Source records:
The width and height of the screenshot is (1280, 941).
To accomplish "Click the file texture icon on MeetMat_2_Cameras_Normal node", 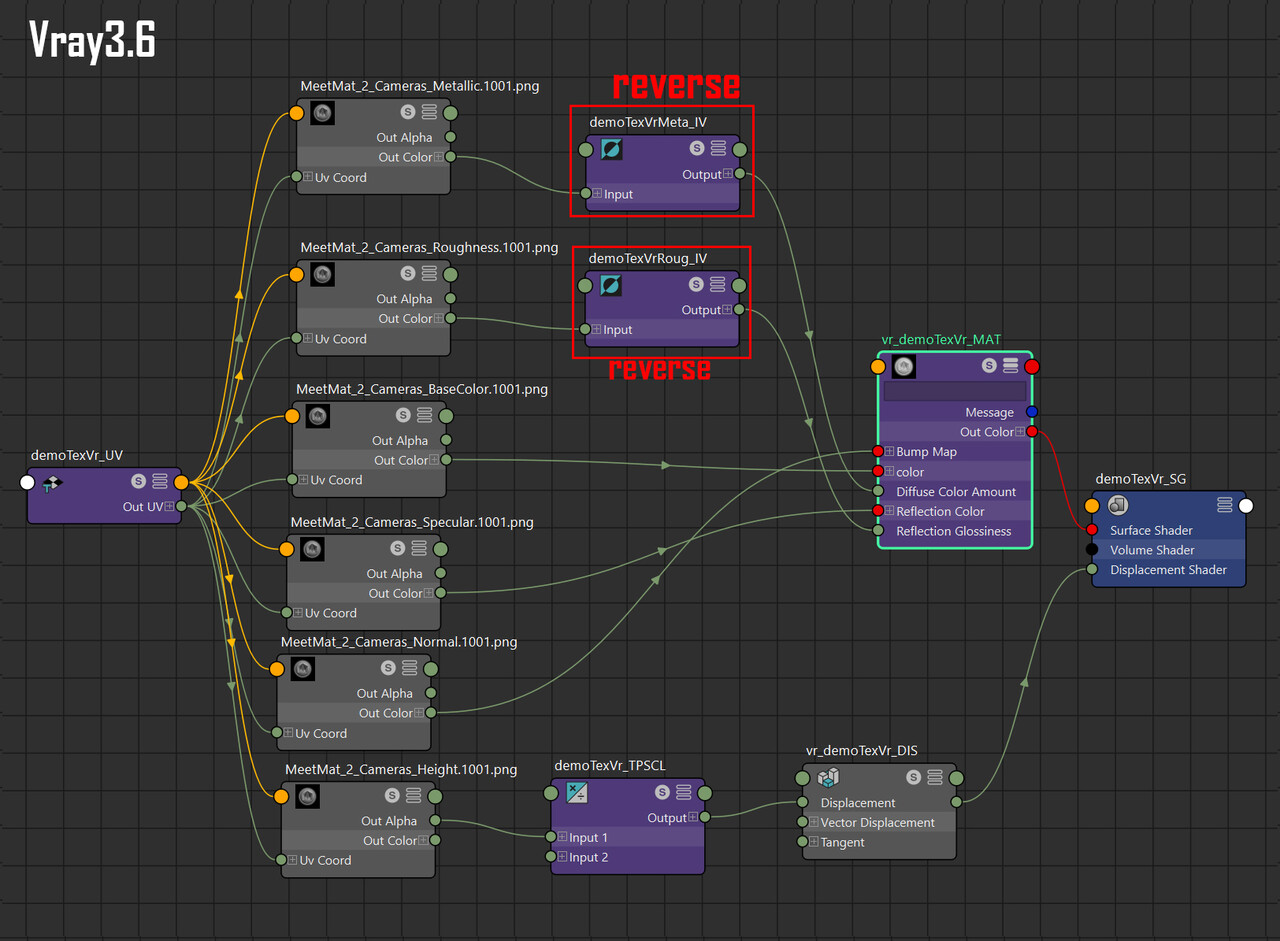I will point(302,668).
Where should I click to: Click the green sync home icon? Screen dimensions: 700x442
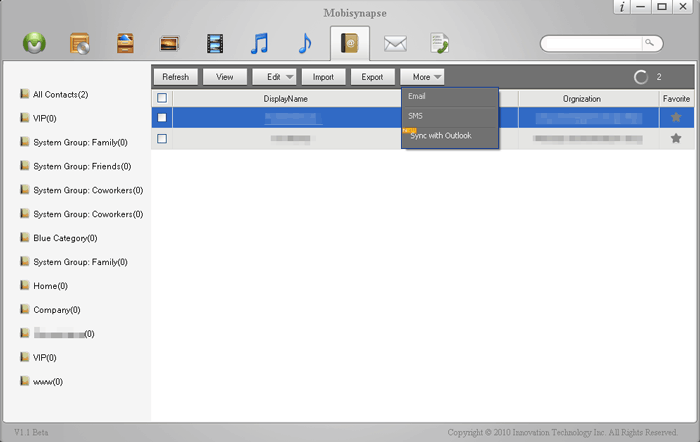(x=37, y=43)
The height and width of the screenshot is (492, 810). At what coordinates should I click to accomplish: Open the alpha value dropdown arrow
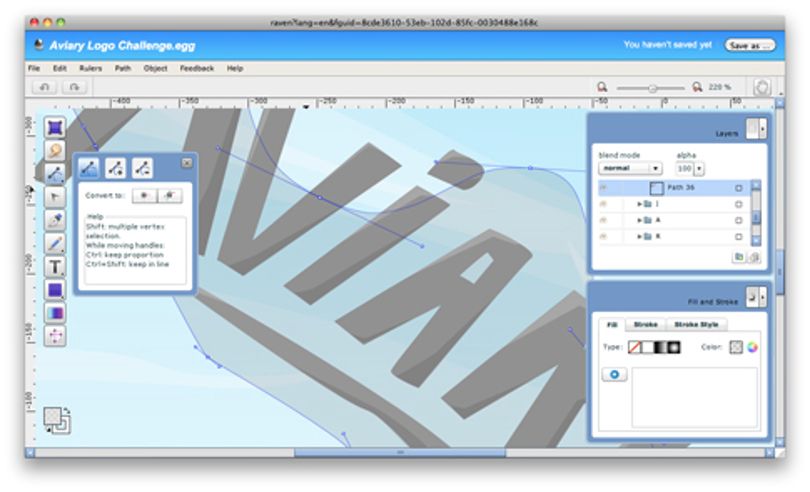tap(699, 168)

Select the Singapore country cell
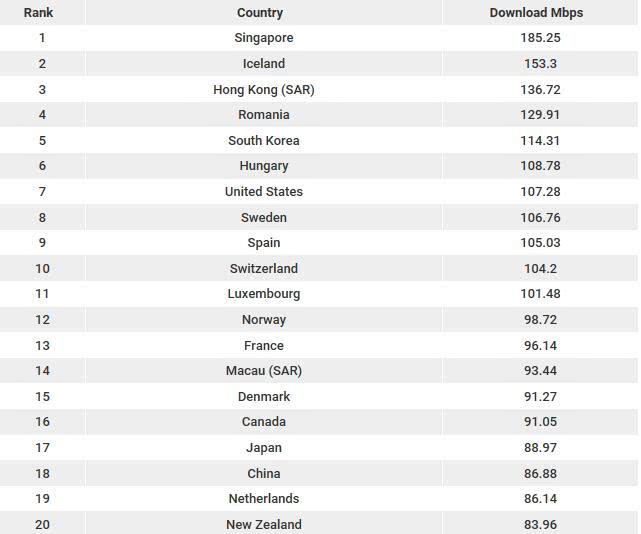point(263,38)
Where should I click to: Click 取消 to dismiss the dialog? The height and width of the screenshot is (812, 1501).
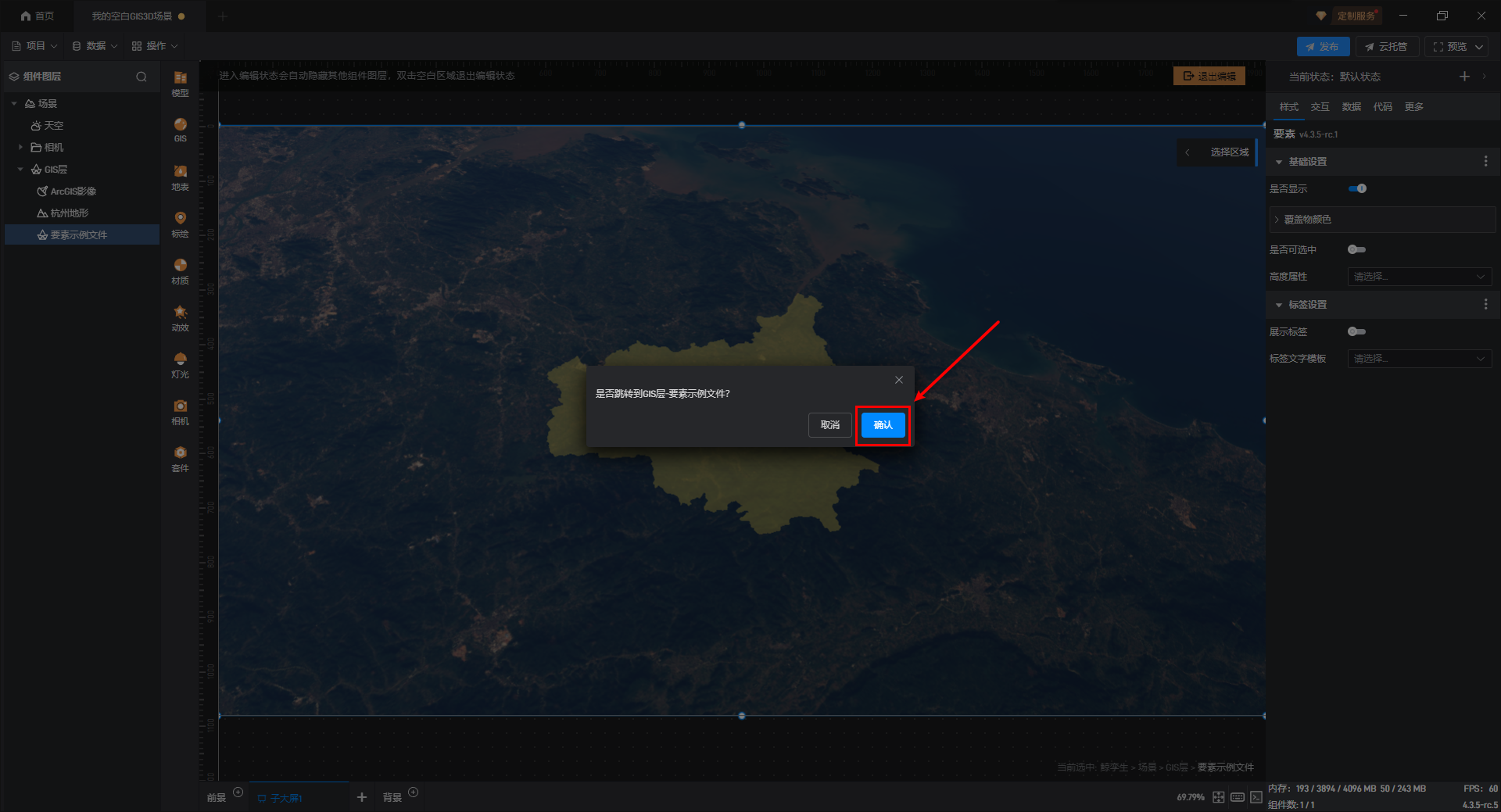[x=829, y=425]
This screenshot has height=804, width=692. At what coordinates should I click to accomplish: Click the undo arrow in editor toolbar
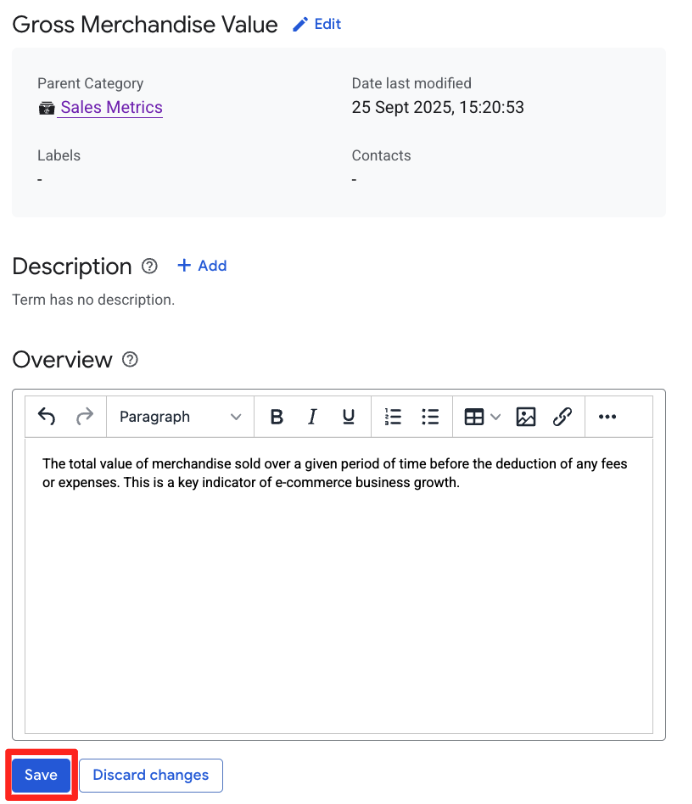(x=46, y=417)
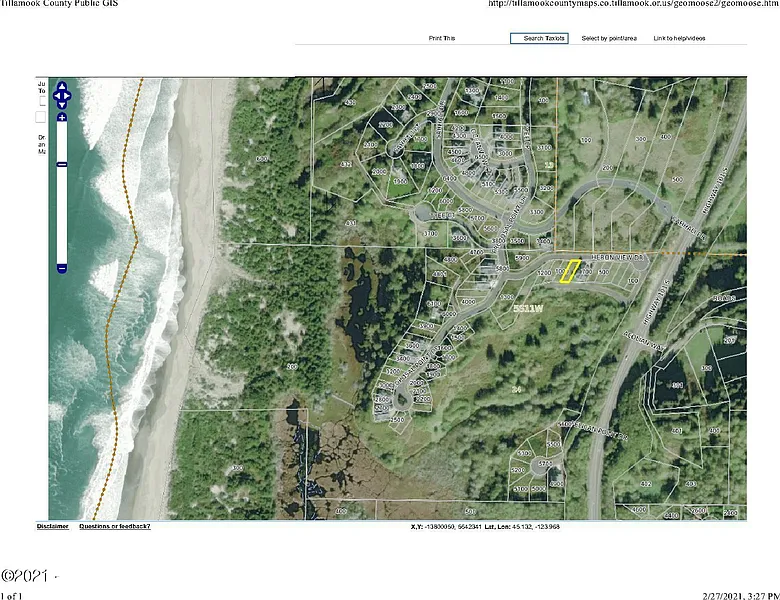The height and width of the screenshot is (600, 780).
Task: Open the Questions or feedback link
Action: click(115, 526)
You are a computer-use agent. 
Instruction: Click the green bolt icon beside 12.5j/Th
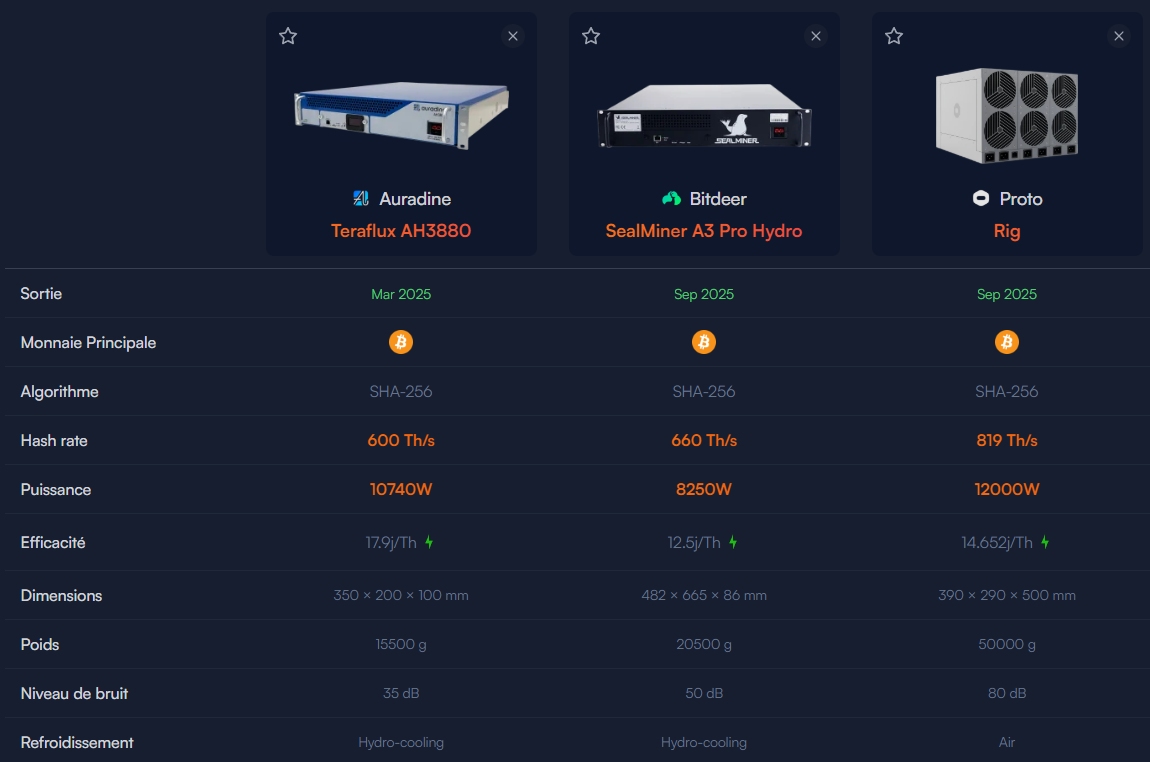coord(733,542)
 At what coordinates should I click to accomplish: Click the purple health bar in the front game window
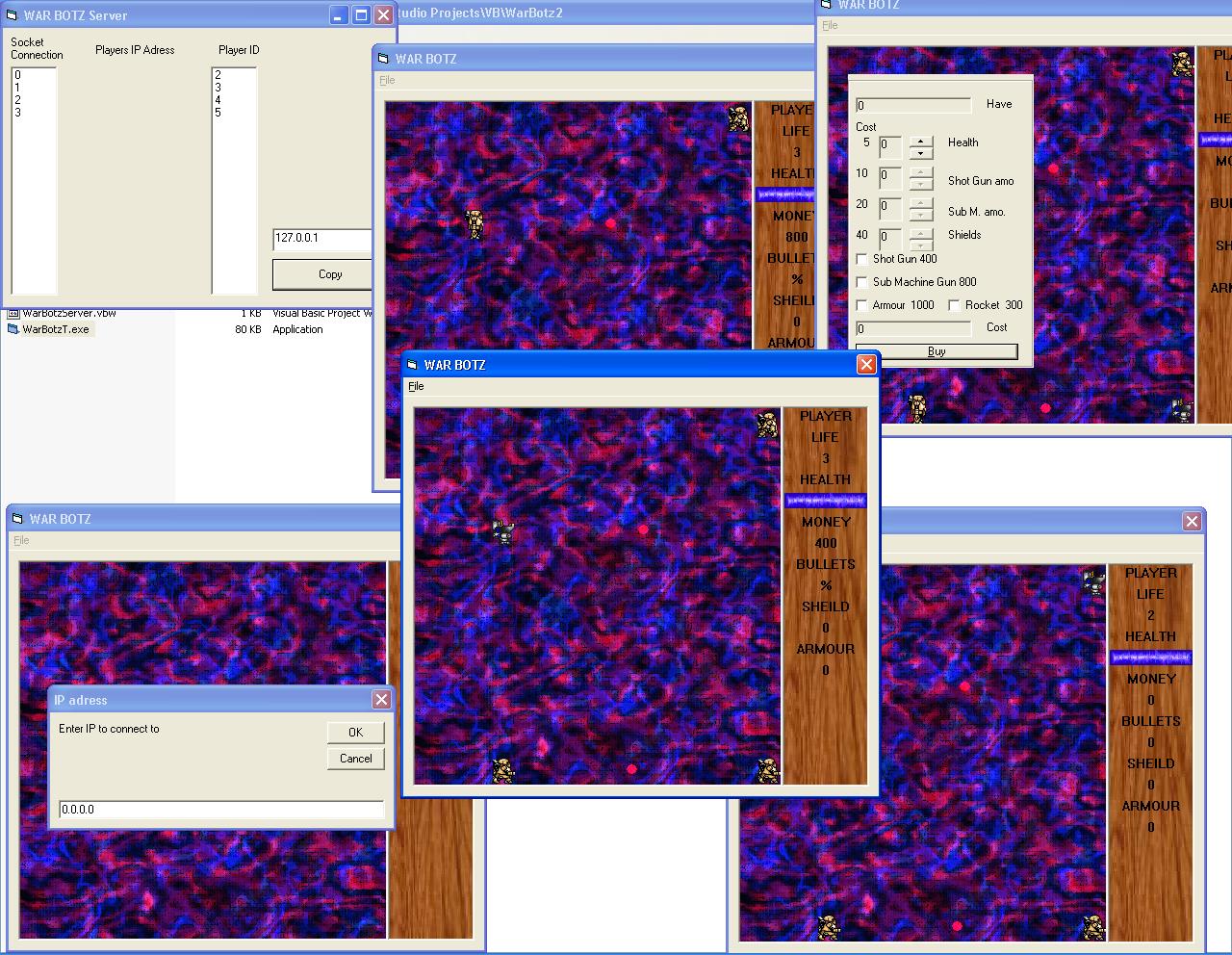pyautogui.click(x=825, y=501)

__Exercise prompt__: Arrange the lines of the records as a JSON list of strings, one string per line, from the line containing "Where should I click to: Click the" through the end of the records, both ends included. Skip blank lines and leave the pictures out.

__Reply__:
[
  "Where should I click to: Click the green sync home icon? Screen dimensions: 700x442",
  "(x=37, y=43)",
  "The height and width of the screenshot is (492, 810). At what coordinates should I click to accomplish: Open the alpha value dropdown arrow",
  "tap(699, 168)",
  "Select the Singapore country cell",
  "point(263,38)",
  "Where should I click to: Click 取消 to dismiss the dialog? The height and width of the screenshot is (812, 1501).",
  "[x=829, y=425]",
  "This screenshot has height=804, width=692. At what coordinates should I click to accomplish: Click the undo arrow in editor toolbar",
  "(x=46, y=417)",
  "The height and width of the screenshot is (600, 780).",
  "Task: Open the Questions or feedback link",
  "Action: click(115, 526)",
  "You are a computer-use agent. ",
  "Instruction: Click the green bolt icon beside 12.5j/Th",
  "coord(733,542)",
  " At what coordinates should I click to accomplish: Click the purple health bar in the front game window",
  "pyautogui.click(x=825, y=501)"
]